=== Material provided ===
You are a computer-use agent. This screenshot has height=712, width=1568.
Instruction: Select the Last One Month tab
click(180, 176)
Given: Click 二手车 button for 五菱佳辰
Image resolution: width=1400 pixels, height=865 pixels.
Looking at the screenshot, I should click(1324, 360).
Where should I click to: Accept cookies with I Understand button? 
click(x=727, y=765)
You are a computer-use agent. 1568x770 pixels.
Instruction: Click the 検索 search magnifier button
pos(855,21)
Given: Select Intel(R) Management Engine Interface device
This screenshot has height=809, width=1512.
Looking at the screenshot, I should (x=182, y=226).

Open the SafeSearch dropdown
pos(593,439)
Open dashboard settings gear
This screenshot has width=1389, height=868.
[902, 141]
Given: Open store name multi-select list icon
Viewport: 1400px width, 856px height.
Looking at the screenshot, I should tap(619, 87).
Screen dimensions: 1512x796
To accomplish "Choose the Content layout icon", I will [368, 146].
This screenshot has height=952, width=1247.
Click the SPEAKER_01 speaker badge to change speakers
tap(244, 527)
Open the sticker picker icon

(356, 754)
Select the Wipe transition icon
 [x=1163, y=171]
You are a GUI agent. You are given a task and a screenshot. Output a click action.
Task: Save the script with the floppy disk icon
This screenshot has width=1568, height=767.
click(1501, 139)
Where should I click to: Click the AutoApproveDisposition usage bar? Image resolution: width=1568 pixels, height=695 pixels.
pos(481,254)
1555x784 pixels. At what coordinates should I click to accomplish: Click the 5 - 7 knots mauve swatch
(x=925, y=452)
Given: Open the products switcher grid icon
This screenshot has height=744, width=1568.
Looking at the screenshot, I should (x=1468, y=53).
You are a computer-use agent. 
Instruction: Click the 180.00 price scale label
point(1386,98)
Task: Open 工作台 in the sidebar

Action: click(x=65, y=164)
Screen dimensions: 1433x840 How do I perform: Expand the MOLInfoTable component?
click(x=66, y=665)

=== Task brief ===
In full and without alteration, write out each record.

=== Result of the task ===
You are a computer-use agent. This screenshot has height=712, width=1568.
Instruction: Select the Last One Month tab
click(180, 176)
Given: Click 二手车 button for 五菱佳辰
Image resolution: width=1400 pixels, height=865 pixels.
Looking at the screenshot, I should click(1324, 360).
Where should I click to: Accept cookies with I Understand button? 
click(x=727, y=765)
You are a computer-use agent. 1568x770 pixels.
Instruction: Click the 検索 search magnifier button
pos(855,21)
Given: Select Intel(R) Management Engine Interface device
This screenshot has height=809, width=1512.
Looking at the screenshot, I should (x=182, y=226).

Open the SafeSearch dropdown
pos(593,439)
Open dashboard settings gear
This screenshot has width=1389, height=868.
[902, 141]
Given: Open store name multi-select list icon
Viewport: 1400px width, 856px height.
Looking at the screenshot, I should tap(619, 87).
Screen dimensions: 1512x796
To accomplish "Choose the Content layout icon", I will [368, 146].
This screenshot has height=952, width=1247.
Click the SPEAKER_01 speaker badge to change speakers
tap(244, 527)
Open the sticker picker icon

(356, 754)
Select the Wipe transition icon
 [x=1163, y=171]
You are a GUI agent. You are given a task and a screenshot. Output a click action.
Task: Save the script with the floppy disk icon
This screenshot has width=1568, height=767.
click(1501, 139)
Where should I click to: Click the AutoApproveDisposition usage bar? Image resolution: width=1568 pixels, height=695 pixels.
pos(481,254)
1555x784 pixels. At what coordinates should I click to accomplish: Click the 5 - 7 knots mauve swatch
(x=925, y=452)
Given: Open the products switcher grid icon
This screenshot has height=744, width=1568.
Looking at the screenshot, I should (x=1468, y=53).
You are a computer-use agent. 
Instruction: Click the 180.00 price scale label
point(1386,98)
Task: Open 工作台 in the sidebar

Action: click(x=65, y=164)
Screen dimensions: 1433x840 How do I perform: Expand the MOLInfoTable component?
click(x=66, y=665)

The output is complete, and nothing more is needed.